Minimally Invasive Surgery (MIS) in Children and Adolescents with Pheochromocytomas and Retroperitoneal Paragangliomas: Experiences in 42 Patients.

BACKGROUND: Pheochromocytomas (PH) and paragangliomas (PGL) are rare tumours in children accounting for about 1% of the paediatric hypertension. While minimally invasive surgical techniques are well established in adult patients with PH, the experience in children is extremely limited. To the best of our knowledge, we herewith present the largest series of young patients operated on chromaffin tumours by minimally invasive access. MATERIALS: In the setting of a prospective study (1/2001-12/2016), 42 consecutive children and adolescents (33 m, 9 f) were operated on.

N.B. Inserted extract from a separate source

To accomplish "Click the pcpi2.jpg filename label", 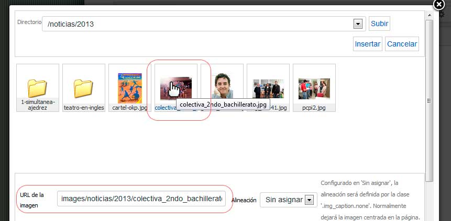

Thirty-seven patients (88%) suffered from inherited diseases. Twenty-six patients had PH, 11 presented retroperitoneal PGL, and five patients suffered from both. Altogether, 70 tumours (mean size 2.7 cm) were removed (45 PH, 25 PGL). All operations were performed by a minimally invasive access (retroperitoneoscopic, laparoscopic, extraperitoneal). Partial adrenalectomy was the preferred procedure for PH (31 out of 39 patients). Twenty patients received α-receptor blockade preoperatively. RESULTS: One patient died after induction of anaesthesia due to cardiac arrest. All other complications were minor. Conversion to open surgery was necessary in two cases with PGL. Median operating time for unilateral PH was 55 min, in bilateral cases 125, 143 min in PGs, and 180 min in combined cases. Median blood loss was 20 ml (range 0-1000). Blood transfusion was necessary in two cases. Intraoperative, systolic peak pressure was 170 ± 39 mmHg with α-receptor blockade and 191 ± 33 mmHg without α-receptor blockade (p = 0.41). The median post-operative hospital stay was 3 days. After a mean follow-up of 8.5 years, two patients presented ipsilateral recurrence (after partial adrenalectomy). All patients with bilateral PH (n = 13) are steroid independent post-operatively. CONCLUSIONS: PH and PGL in children and adolescents should preferably be removed by minimally invasive surgery. Partial adrenalectomy provides long-term steroid independence in bilateral PH and a low rate of (ipsilateral) recurrence. α-Receptor blockade may not be necessary in these patients.